Head of the UN Mission for Ebola Emergency Response (UNMEER), Anthony Banbury, visits a site for safe and dignified burials for Ebola victims in the Sierra Leonean city of Kenema. Photo: UNMEER
According to the World Health Organization (WHO), 20 per cent of new Ebola infections occur during burials of diseased Ebola patients when family and community members perform religious rites that require directly touching or washing the highly infectious body.
“By building trust and respect between burial teams, bereaved families and religious groups, we are building trust and safety in the response itself,” Dr. Pierre Formenty, one of WHO’s leading Ebola experts, said in a press release.
The new protocol was developed by an interdisciplinary WHO team in tandem with faith-based organizations and encourages the inclusion of family and local clergy in the planning and preparation of the burial, as well as the burial itself. It falls in line with a UN-wide directive aimed at managing and treating 70 per cent of Ebola cases and making safe 70 per cent of burials by 1 December.
In addition, the protocol provides sensitivity guidelines for when Ebola burial teams first meet victims’ families, including abstaining from wearing personal protective equipment and asking the family if there are specific requests for managing the burial and personal effects of the deceased.
“Introducing components such as inviting the family to be involved in digging the grave and offering options for dry ablution and shrouding will make a significant difference in curbing Ebola transmission,” Dr. Formenty continued.
Meanwhile, in a press briefing from Geneva, the UN children’s agency (UNICEF), stated that its “massive” Ebola operation in the most-affected countries of Sierra Leone, Liberia, and Guinea, would see a doubling of supplies for frontline health workers, including a newly developed coverall impermeable to the Ebola virus.
Based on the agency’s planned scale-up, UNICEF would need at least 1 million of the new coveralls by 1 December, in addition to supplies of other protective gear, chlorine and essential medicines.
Moreover, the agency said, the number of UNICEF staff on the ground would double from 300 to 600, with a particular focus on being with the communities to support social mobilization and to help service delivery.
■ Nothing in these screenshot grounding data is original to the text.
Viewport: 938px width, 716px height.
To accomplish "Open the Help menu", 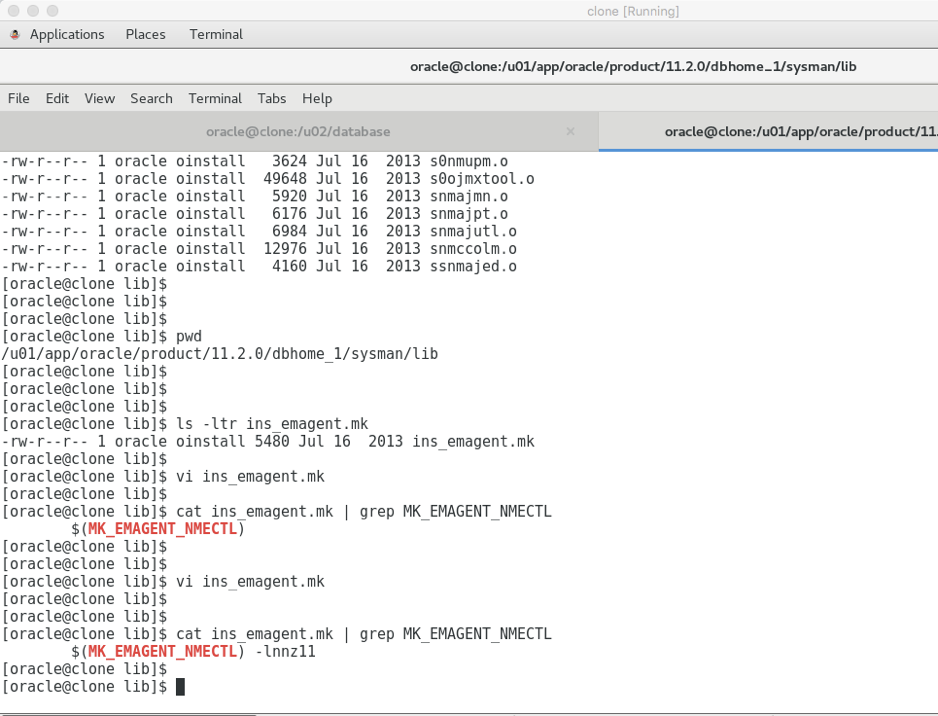I will click(317, 98).

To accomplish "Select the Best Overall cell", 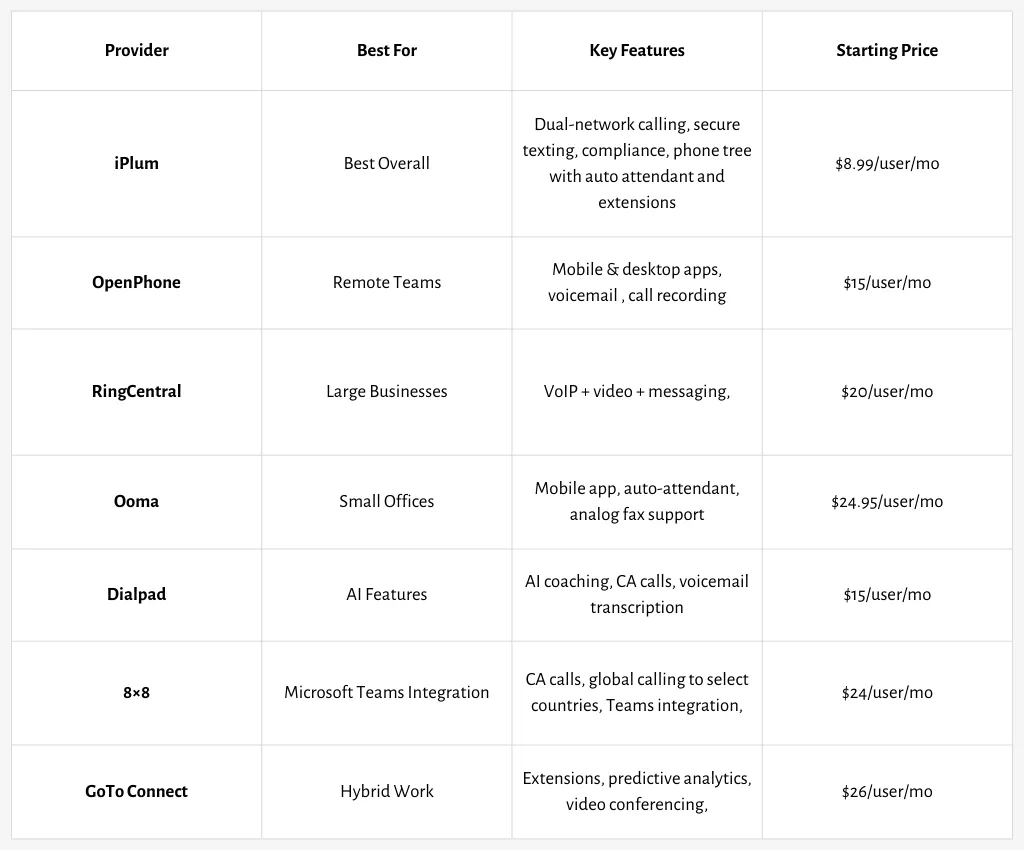I will click(387, 163).
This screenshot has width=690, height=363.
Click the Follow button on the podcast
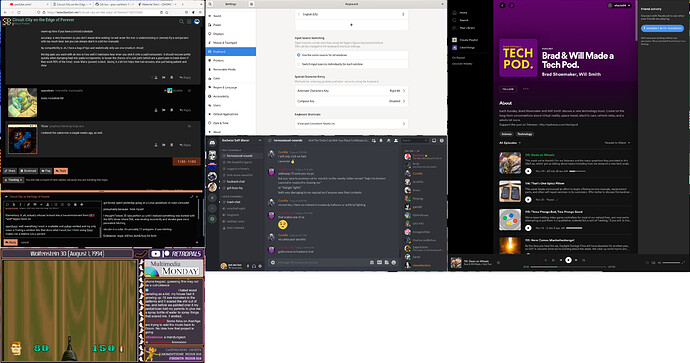pyautogui.click(x=508, y=89)
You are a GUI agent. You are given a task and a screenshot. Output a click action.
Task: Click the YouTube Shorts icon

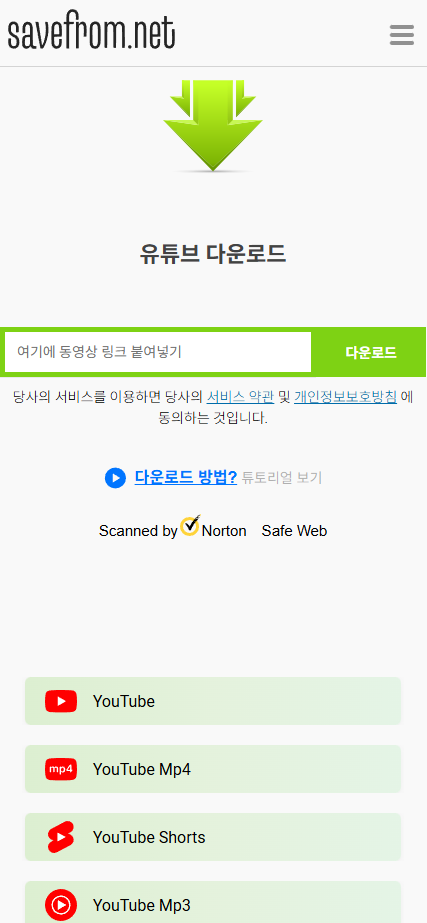(61, 837)
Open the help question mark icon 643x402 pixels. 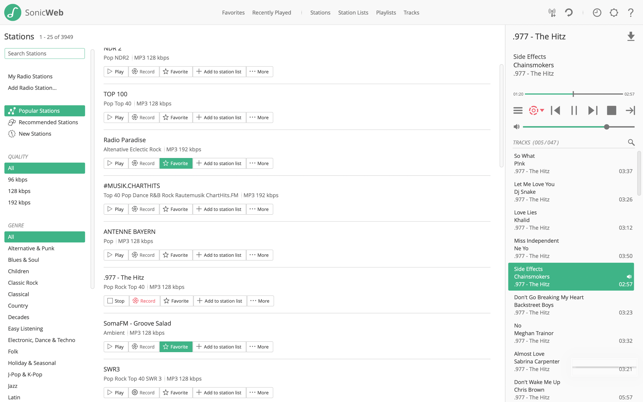pos(630,13)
“This is the most complex emergency to which we have ever had to respond, and it has required agility in the provision of products, supply chains and service delivery,” said Shanelle Hall, Director of UNICEF’s global supply and logistics operations.
“Supply chains have had to be flexible, and meet extremely high standards of quality,” she continued.
“UNICEF is working with governments, industry and partners to establish whole new supply chains so that we are able to deliver dozens of new products to new service delivery locations.”
The UN’s refined efforts aimed at controlling the Ebola outbreak will be dealt a substantial assist when an experimental vaccine, currently undergoing laboratory testing, is issued to the affected West African nations. The vaccine could be dispatched as early as January 2015.